Splunk is placing a greater emphasis on machine learning with the latest versions of its enterprise offerings.

The software platform provider for real-time operational data, revealed new versions of Splunk Enterprise, IT Service Intelligence, Enterprise Security, and User Behaviour Analytics.

The offerings will be available on-premises or in the cloud and they’ll have machine learning integrated as a core capability.

The company says that with these capabilities integrated alongside packaged or custom algorithms companies will be able to operationalise machine data in use cases such as; focused investigation, intelligent alerting, predictive actions, and business optimisation.

Doug Merritt, President and CEO, Splunk said: “Digital transformation has changed the way that organizations work. The big secret is that all of the change is underpinned by machine data. Machine learning enables organizations to get deeper insights from their machine data and ultimately increases the opportunity our customers can gain from digital transformation.

“The enterprise machine data fabric is the foundation for managing and deriving insights from that data at scale – and only Splunk provides the end-to-end analytics platform and ecosystem to support it.”

Splunk Cloud and Splunk Enterprise 6.5, which is generally available now, is said to allow businesses to use machine learning with advanced analytics to create custom machine learning models for IT, security and business use cases.

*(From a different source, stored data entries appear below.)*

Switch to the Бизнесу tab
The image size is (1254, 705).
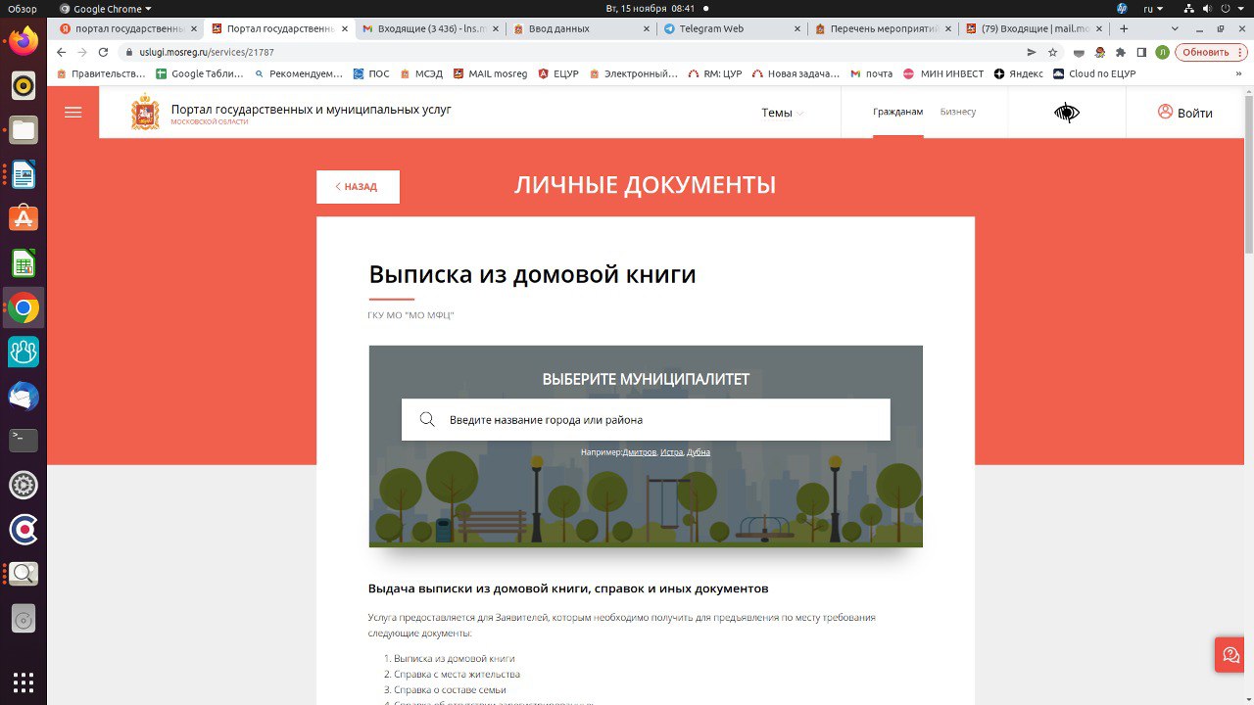coord(957,112)
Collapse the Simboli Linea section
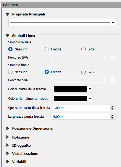Screen dimensions: 121x167 (x=8, y=36)
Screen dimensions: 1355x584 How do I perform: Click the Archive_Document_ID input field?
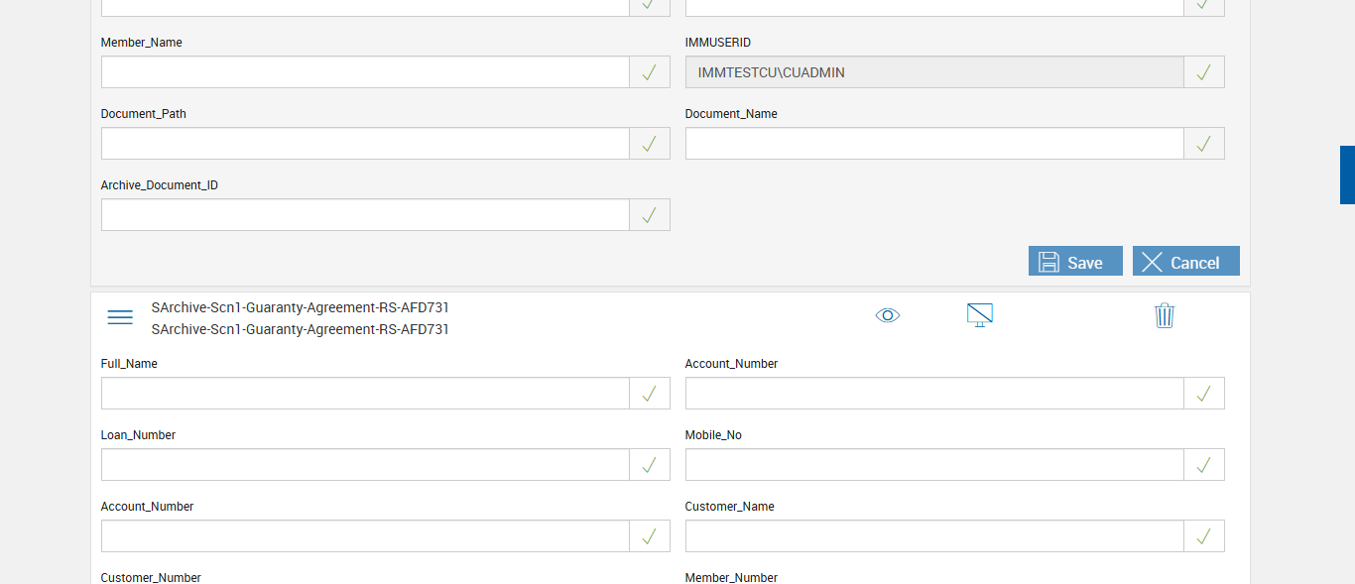[x=365, y=215]
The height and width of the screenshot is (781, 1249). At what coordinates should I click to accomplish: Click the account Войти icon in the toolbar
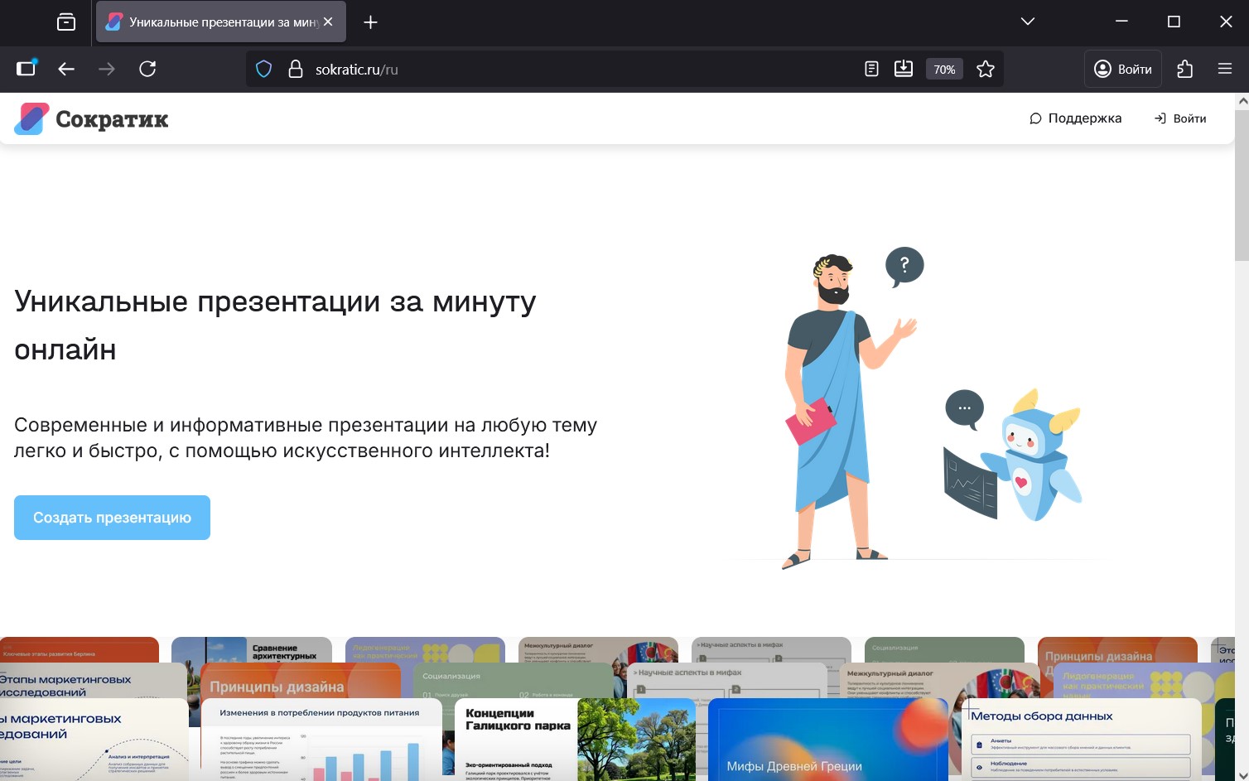coord(1122,69)
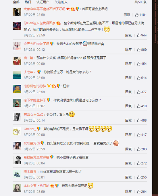The width and height of the screenshot is (158, 196).
Task: Switch to the 热门 tab
Action: pyautogui.click(x=28, y=2)
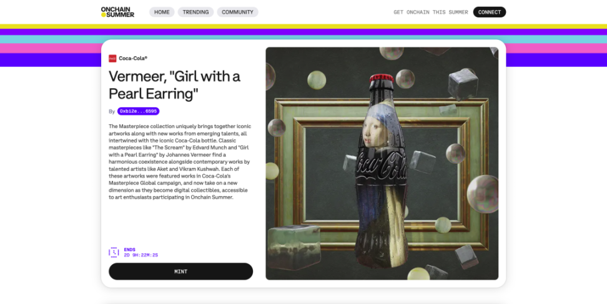Open the Coca-Cola bottle artwork image
Screen dimensions: 607x304
click(x=382, y=164)
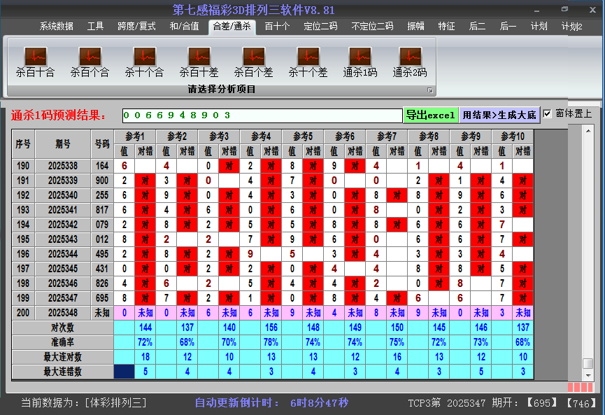Image resolution: width=605 pixels, height=415 pixels.
Task: Run the 通杀1码 prediction tool
Action: [362, 59]
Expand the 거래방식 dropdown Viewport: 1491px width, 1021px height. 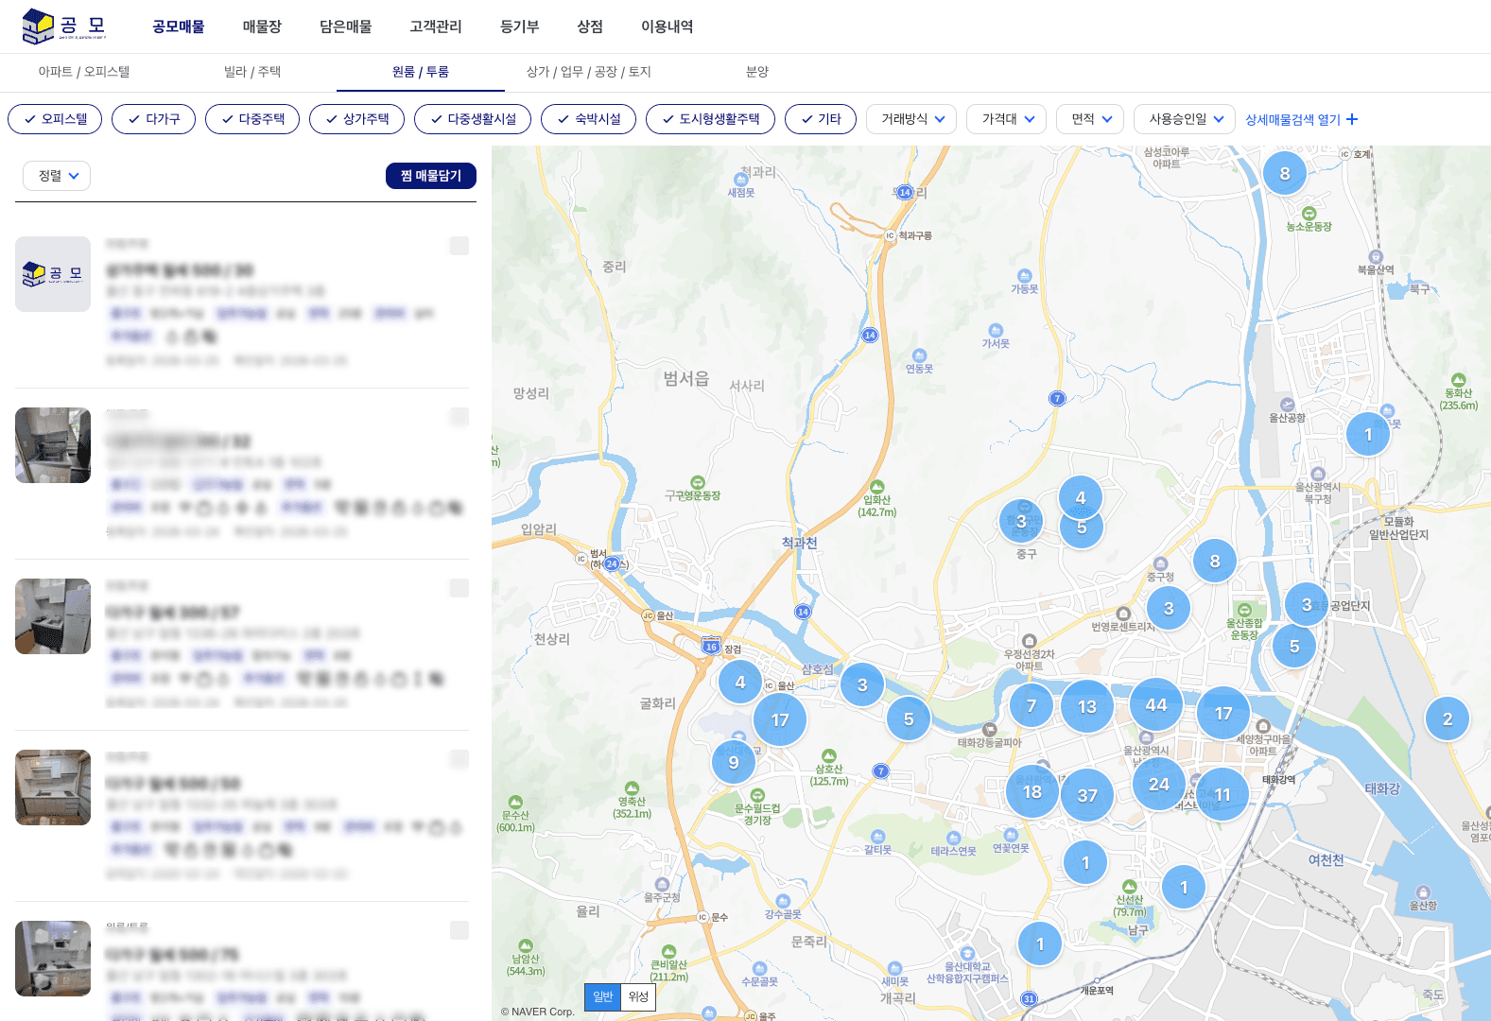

Features like GUI-based data filtering, enrichment, and aggregation will be available.
Features like GUI-based data filtering, enrichment, and aggregation will be available.

 

The company also believes that it will help to simplify data preparation and will expand data analysis to a wider range of users thanks to a new interface and table data views.

To sweeten the deal it is also promising lower on-premises TCO through tighter integration with Hadoop. Organisations will be able to roll historical data to Hadoop and use hybrid search to analyse all of the data in Splunk.

Similar advances have been made across the rest of its portfolio, for example, IT Service Intelligence is a machine learning powered monitoring solution that uses analytics to try and find root causes of problems.

Jason Stamper, data platforms and analytics analyst, 451 Research said: “This is making Splunk-based analytics available to an increasing variety of IT and business users. With a broad integration of machine learning, Splunk provides a comprehensive answer to one of the biggest challenges facing modern organizations: how to harness diverse, prevalent and increasingly profuse amounts of data to gain valuable business insights.”